### Description of the task:
No pictures go in the copy; retype exactly the lines from the one with "Image resolution: width=148" through the last line of the records.

Saved entries:
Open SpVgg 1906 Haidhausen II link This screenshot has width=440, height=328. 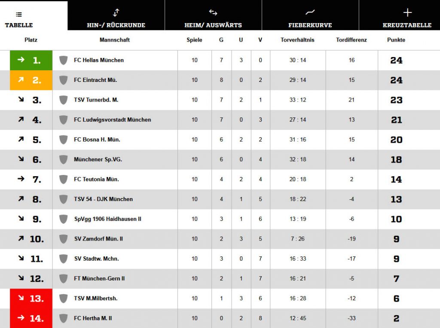coord(107,219)
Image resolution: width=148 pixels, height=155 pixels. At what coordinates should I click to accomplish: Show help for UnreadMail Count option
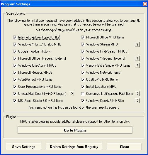pos(72,94)
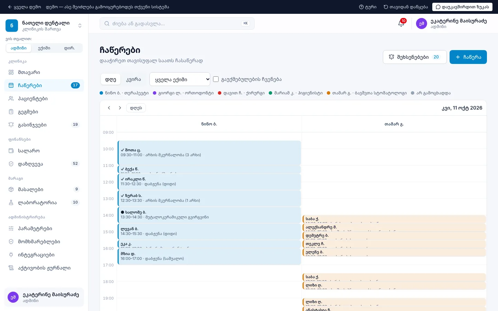Expand the ნათელი დენტალი clinic switcher
The image size is (498, 311).
pos(80,26)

### Solution below:
Image resolution: width=148 pixels, height=155 pixels. At what coordinates should I click to accomplish: Show help for UnreadMail Count option
pos(72,94)
Expand the ნათელი დენტალი clinic switcher
The image size is (498, 311).
pos(80,26)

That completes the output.